I have a web app that searches through a few databases, some of the data saved is in uppercase and some a mix of upper and lowercase, however when searching the keyword I want it to ignore the case and just bring up results that match the word. for example I want to search "document_reference" without having to write the proper way it is saved which is "Document_Reference"

I was told to add case insensitivity in my index hwoever not sure what to do or add in there, I tried this (found it in whoosh documentation)

class CaseSensitivizer(analysis.Filter):
    def __call__(self, tokens):
        for t in tokens:
            yield t
            if t.mode == "index":
                low = t.text.lower()
                if low != t.text:
                    t.text = low
                    yield t

this what my index and query parser looks like

def open_index(indexDirectory):
    # open index and return a idex object
    ix = index.open_dir(indexDirectory)
    return ix


def search_index(srch, ix):
    #  Search the index and print results
    #  ix = open_index(indexDirectory)
    results = ''
    lst = []
    qp = MultifieldParser(['Text', 'colname',
        'tblname', 'Length', 'DataType', 'tag_name'],
        schema=ix.schema, group=qparser.OrGroup)
    # qp = QueryParser('Text', schema=ix.schema)
    q = qp.parse(srch)
    with ix.searcher() as s:
        results = s.search(q, limit=None)
        for r in results:
            print('\n', r)
            lst.append(r.fields())
        if(DEBUG):
            print('Search Results:\n', lst)
            print('\nFinished in search.py')
        return lst

currently it only ever gives results that exactly match what I typed in search bar, so If I type "document" but the source is actually stored as "DOCUMENT" I wouldnt get any results

2 Answers2

0

I know this is an older issue but thought would reply in case somebody like me came here looking for a solution.

The CaseSensitivizer class needs to be used when you define your schema.

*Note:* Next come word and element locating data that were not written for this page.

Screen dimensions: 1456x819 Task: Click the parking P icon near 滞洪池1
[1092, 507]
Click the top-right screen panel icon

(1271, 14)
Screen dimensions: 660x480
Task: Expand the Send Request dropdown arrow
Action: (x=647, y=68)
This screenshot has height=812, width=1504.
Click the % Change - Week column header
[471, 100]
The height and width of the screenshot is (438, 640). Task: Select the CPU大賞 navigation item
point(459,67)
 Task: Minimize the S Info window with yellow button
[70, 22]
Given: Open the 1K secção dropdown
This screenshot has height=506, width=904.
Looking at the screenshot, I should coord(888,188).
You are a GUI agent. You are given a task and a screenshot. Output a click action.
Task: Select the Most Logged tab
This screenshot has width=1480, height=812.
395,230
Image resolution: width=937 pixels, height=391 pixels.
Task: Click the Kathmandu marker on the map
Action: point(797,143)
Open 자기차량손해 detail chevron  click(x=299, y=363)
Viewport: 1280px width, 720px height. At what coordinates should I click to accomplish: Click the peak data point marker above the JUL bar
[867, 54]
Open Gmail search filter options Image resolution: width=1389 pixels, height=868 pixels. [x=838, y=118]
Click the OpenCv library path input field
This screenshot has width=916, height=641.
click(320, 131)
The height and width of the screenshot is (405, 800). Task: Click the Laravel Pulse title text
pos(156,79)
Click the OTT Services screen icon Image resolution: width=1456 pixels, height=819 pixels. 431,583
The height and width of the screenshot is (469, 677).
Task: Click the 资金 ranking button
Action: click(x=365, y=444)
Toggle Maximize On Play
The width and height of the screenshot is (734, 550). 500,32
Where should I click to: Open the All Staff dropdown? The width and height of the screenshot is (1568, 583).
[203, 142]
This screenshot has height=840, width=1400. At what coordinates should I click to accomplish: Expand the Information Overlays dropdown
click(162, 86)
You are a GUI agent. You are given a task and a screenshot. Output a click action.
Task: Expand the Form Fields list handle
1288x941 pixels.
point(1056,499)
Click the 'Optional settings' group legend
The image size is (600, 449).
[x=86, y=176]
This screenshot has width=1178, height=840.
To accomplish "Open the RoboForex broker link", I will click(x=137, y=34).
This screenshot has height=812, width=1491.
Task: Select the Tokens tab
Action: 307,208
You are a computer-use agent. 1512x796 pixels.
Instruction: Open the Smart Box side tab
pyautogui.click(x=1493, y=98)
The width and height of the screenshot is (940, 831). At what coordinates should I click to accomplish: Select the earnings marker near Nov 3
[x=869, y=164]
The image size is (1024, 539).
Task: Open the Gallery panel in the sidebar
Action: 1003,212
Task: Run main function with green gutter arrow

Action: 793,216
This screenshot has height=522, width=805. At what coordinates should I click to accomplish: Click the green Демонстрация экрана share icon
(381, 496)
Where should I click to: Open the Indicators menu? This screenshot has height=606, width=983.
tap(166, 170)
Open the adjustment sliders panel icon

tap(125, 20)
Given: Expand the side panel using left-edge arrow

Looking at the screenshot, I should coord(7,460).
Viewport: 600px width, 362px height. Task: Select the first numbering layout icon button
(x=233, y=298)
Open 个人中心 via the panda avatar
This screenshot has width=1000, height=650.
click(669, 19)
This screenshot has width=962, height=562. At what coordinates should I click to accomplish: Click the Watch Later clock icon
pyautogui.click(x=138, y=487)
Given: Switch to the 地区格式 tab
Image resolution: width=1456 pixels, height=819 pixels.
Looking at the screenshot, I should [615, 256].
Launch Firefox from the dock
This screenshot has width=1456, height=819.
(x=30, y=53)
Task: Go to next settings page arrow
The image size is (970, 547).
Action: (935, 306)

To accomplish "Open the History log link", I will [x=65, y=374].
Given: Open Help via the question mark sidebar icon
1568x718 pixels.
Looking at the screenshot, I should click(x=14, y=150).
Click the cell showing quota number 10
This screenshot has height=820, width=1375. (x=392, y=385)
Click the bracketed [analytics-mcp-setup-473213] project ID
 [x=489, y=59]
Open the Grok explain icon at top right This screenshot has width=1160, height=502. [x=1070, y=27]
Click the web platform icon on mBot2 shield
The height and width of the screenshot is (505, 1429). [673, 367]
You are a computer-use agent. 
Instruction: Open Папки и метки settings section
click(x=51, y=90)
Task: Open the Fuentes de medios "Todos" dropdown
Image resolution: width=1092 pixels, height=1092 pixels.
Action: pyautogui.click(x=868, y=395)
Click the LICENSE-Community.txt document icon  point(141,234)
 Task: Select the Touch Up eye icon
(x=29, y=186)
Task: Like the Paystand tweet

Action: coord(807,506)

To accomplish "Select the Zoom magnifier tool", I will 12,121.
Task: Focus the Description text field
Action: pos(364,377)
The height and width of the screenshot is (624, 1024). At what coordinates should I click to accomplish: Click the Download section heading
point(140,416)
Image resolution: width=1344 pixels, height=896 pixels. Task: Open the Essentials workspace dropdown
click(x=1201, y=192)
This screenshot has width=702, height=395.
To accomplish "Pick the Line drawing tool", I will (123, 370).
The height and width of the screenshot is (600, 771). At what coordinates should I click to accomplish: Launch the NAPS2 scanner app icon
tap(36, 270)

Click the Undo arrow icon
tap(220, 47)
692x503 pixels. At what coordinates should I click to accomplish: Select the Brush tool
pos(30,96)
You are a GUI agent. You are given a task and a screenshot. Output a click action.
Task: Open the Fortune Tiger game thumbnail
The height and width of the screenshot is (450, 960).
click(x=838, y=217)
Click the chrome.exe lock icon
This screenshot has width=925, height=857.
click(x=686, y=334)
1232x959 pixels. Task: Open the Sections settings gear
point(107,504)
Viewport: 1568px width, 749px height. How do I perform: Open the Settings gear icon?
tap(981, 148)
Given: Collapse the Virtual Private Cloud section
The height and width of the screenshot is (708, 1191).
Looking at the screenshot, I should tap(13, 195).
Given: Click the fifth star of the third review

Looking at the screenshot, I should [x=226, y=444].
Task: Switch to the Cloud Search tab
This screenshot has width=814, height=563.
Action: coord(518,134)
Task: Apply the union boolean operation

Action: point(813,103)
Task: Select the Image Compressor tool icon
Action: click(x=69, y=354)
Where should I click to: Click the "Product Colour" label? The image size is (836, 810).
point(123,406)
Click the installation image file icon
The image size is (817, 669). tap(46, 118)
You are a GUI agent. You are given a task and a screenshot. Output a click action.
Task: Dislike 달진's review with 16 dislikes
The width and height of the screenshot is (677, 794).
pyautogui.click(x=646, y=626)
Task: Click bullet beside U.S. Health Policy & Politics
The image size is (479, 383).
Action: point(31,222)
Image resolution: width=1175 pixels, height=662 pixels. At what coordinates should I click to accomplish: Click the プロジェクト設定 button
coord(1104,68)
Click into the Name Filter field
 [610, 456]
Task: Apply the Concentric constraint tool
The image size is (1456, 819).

This is how you would use it to create the schema from the quickstart example from the docs

>>> from whoosh.index import create_in
>>> from whoosh.fields import *
>>> from whoosh import analysis
>>> class CaseSensitivizer(analysis.Filter):
        def __call__(self, tokens):
            for t in tokens:
                yield t
                if t.mode == "index":
                    low = t.text.lower()
                    if low != t.text:
                        t.text = low
                        yield t
>>> myanalyzer = analysis.RegexTokenizer() | CaseSensitivizer()
>>> schema = Schema(title=TEXT(stored=True), path=ID(stored=True), content=TEXT(analyzer=myanalyzer))

Now you can use this schema to create your index and do what you were doing before to search. That worked for me.

-1

instead of using lower() or upper(), you can use casefold() for string comparison.

A very good example given here.

In short, example is:

s1 = 'Apple'
s3 = 'aPPle'
s1.casefold() == s3.casefold()

returns True.